Aim of the exercise:
Copy exactly the lines from the start of the data below through the one that carries "Task: Toggle ยอดขาย 2567 legend series", and only those.

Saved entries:

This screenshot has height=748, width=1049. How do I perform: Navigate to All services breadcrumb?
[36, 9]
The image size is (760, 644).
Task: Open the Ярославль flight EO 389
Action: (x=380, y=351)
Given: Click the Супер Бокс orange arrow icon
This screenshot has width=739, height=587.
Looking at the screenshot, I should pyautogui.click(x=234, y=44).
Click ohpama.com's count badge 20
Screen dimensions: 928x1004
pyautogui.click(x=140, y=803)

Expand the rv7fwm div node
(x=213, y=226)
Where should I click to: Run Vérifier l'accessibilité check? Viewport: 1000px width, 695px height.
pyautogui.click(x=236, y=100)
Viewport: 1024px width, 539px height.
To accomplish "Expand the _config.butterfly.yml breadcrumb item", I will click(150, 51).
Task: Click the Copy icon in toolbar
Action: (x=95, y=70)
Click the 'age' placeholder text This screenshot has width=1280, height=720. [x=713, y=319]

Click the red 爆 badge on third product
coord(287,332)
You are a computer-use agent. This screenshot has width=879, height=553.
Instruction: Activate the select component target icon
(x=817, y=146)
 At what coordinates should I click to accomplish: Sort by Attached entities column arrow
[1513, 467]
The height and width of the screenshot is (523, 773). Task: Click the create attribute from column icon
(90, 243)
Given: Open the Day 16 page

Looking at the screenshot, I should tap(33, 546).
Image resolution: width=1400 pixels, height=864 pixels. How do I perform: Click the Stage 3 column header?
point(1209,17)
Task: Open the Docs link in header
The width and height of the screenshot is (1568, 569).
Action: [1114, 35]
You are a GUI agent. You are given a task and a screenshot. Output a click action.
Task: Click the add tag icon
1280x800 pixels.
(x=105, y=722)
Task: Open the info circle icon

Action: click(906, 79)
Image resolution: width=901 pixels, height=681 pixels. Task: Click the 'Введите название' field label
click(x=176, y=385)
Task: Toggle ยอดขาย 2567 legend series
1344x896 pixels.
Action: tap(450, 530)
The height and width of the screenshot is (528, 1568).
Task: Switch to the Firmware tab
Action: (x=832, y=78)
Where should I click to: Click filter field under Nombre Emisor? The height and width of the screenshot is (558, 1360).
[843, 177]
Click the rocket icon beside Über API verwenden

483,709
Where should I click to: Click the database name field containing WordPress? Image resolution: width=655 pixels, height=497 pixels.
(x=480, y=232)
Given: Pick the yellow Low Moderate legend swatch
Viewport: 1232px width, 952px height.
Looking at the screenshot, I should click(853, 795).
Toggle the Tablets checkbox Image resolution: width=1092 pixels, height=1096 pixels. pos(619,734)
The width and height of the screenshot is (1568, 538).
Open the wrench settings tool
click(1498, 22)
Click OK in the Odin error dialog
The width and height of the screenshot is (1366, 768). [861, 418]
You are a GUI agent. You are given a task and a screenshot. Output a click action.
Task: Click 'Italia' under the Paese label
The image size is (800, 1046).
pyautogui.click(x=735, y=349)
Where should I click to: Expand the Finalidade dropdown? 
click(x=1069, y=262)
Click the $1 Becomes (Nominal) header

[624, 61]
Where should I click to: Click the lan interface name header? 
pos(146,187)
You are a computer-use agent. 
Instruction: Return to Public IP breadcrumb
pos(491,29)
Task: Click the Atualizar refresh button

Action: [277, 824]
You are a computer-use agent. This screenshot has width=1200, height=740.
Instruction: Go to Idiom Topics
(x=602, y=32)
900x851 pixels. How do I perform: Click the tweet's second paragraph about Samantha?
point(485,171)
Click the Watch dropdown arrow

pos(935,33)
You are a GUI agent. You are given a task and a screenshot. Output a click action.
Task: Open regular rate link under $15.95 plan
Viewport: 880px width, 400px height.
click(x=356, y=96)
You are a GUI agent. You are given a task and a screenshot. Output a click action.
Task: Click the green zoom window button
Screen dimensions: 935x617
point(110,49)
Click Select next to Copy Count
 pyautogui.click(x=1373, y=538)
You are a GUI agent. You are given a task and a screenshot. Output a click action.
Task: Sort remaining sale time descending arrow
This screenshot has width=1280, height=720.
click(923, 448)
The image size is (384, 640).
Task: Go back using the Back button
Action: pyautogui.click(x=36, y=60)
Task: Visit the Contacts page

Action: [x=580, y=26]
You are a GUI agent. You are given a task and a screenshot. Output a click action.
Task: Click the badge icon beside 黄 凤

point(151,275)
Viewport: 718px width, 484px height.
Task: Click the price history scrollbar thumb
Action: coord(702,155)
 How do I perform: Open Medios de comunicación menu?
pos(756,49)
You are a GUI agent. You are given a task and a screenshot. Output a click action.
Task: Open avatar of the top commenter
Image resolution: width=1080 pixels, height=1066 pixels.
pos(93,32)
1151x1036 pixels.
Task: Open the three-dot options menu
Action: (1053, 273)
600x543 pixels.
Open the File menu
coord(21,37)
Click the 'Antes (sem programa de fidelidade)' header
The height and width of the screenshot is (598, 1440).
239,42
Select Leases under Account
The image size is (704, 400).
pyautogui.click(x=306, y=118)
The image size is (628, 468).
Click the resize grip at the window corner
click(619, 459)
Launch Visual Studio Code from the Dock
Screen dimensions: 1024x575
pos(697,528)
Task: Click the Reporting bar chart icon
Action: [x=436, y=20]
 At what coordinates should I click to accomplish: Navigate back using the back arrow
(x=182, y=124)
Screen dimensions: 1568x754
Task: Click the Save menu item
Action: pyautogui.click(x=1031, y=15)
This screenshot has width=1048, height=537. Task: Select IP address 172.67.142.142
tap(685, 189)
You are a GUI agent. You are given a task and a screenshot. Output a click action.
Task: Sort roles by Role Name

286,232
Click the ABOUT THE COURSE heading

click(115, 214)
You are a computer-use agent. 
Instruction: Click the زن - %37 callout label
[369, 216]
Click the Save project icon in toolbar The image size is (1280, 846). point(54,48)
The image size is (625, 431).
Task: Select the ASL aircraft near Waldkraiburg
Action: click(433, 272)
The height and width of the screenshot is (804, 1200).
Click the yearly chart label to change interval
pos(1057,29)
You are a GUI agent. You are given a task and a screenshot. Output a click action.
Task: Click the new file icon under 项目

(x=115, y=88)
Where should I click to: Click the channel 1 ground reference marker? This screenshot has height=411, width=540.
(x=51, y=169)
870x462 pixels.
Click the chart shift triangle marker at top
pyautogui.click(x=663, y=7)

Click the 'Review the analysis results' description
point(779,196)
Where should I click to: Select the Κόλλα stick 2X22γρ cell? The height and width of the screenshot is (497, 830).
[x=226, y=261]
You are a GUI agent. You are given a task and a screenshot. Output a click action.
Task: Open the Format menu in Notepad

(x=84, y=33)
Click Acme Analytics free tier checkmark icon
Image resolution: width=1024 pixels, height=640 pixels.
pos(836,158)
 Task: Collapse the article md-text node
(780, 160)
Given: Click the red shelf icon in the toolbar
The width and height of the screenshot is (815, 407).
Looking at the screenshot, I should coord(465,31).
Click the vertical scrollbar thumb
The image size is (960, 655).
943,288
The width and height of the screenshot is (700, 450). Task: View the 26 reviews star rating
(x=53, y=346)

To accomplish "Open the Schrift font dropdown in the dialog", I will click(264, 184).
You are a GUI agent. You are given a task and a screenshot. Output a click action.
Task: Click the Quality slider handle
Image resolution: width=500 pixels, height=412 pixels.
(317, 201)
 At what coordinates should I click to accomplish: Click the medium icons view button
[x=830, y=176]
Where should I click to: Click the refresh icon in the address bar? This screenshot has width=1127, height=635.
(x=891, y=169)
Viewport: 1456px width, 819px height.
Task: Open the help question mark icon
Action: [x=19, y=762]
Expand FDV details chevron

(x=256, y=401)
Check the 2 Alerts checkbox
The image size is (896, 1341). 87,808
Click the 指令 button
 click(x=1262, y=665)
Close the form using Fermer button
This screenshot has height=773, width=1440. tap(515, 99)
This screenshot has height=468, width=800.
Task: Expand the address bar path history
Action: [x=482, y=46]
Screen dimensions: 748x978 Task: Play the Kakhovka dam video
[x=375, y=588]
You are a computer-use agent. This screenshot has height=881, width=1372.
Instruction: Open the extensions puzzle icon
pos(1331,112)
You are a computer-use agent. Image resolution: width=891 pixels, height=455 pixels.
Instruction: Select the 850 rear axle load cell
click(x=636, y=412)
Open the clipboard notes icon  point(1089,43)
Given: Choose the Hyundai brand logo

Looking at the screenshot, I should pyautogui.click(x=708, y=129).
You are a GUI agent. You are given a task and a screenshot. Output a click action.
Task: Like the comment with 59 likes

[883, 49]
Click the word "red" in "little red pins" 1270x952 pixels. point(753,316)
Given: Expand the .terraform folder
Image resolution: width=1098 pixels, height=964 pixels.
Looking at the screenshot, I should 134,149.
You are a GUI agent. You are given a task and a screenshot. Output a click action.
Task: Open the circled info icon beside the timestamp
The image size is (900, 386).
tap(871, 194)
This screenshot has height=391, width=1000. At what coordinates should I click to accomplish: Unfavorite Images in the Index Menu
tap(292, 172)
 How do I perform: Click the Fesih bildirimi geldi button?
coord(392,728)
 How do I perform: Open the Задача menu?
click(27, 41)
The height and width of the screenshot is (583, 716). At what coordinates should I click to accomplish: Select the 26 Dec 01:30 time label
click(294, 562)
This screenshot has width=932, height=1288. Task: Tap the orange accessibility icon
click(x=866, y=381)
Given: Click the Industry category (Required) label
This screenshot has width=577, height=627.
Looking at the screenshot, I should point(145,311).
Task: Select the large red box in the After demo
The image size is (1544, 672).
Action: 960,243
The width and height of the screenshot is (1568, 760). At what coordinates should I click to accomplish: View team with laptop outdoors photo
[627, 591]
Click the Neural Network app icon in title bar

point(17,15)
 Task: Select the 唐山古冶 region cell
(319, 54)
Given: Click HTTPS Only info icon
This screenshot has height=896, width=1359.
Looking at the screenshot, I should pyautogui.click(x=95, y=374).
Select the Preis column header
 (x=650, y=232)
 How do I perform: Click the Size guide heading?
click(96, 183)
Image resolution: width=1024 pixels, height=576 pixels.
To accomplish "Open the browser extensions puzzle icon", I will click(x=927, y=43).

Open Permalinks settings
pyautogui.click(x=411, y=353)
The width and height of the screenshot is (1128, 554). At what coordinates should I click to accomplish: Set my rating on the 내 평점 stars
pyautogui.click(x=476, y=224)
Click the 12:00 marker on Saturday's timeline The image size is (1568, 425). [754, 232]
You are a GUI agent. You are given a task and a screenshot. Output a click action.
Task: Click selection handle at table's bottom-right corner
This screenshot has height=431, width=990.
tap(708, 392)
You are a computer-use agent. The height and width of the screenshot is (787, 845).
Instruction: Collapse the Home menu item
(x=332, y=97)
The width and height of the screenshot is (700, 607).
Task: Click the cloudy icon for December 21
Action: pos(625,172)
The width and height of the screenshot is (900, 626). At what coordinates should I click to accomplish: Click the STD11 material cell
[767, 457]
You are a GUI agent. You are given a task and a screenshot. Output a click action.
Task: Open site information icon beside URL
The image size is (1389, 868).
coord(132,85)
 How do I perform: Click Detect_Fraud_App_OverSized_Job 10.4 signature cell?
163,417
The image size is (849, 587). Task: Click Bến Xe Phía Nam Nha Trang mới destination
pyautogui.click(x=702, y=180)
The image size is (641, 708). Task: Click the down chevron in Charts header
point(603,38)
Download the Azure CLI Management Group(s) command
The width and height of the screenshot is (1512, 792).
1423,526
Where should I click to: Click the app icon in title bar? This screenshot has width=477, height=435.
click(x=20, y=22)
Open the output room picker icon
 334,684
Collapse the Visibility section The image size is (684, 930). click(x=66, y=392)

Your solution:
This screenshot has height=748, width=1049. How do I perform: Navigate to All services breadcrumb?
[36, 9]
The image size is (760, 644).
Task: Open the Ярославль flight EO 389
Action: (x=380, y=351)
Given: Click the Супер Бокс orange arrow icon
This screenshot has width=739, height=587.
Looking at the screenshot, I should pyautogui.click(x=234, y=44).
Click ohpama.com's count badge 20
Screen dimensions: 928x1004
pyautogui.click(x=140, y=803)

Expand the rv7fwm div node
(x=213, y=226)
Where should I click to: Run Vérifier l'accessibilité check? Viewport: 1000px width, 695px height.
pyautogui.click(x=236, y=100)
Viewport: 1024px width, 539px height.
To accomplish "Expand the _config.butterfly.yml breadcrumb item", I will click(150, 51).
Task: Click the Copy icon in toolbar
Action: (x=95, y=70)
Click the 'age' placeholder text This screenshot has width=1280, height=720. [x=713, y=319]

Click the red 爆 badge on third product
coord(287,332)
You are a computer-use agent. This screenshot has width=879, height=553.
Instruction: Activate the select component target icon
(x=817, y=146)
 At what coordinates should I click to accomplish: Sort by Attached entities column arrow
[1513, 467]
The height and width of the screenshot is (523, 773). Task: Click the create attribute from column icon
(90, 243)
Given: Open the Day 16 page

Looking at the screenshot, I should tap(33, 546).
Image resolution: width=1400 pixels, height=864 pixels. How do I perform: Click the Stage 3 column header?
point(1209,17)
Task: Open the Docs link in header
The width and height of the screenshot is (1568, 569).
Action: [1114, 35]
You are a GUI agent. You are given a task and a screenshot. Output a click action.
Task: Click the add tag icon
1280x800 pixels.
(x=105, y=722)
Task: Open the info circle icon

Action: click(906, 79)
Image resolution: width=901 pixels, height=681 pixels. Task: Click the 'Введите название' field label
click(x=176, y=385)
Task: Toggle ยอดขาย 2567 legend series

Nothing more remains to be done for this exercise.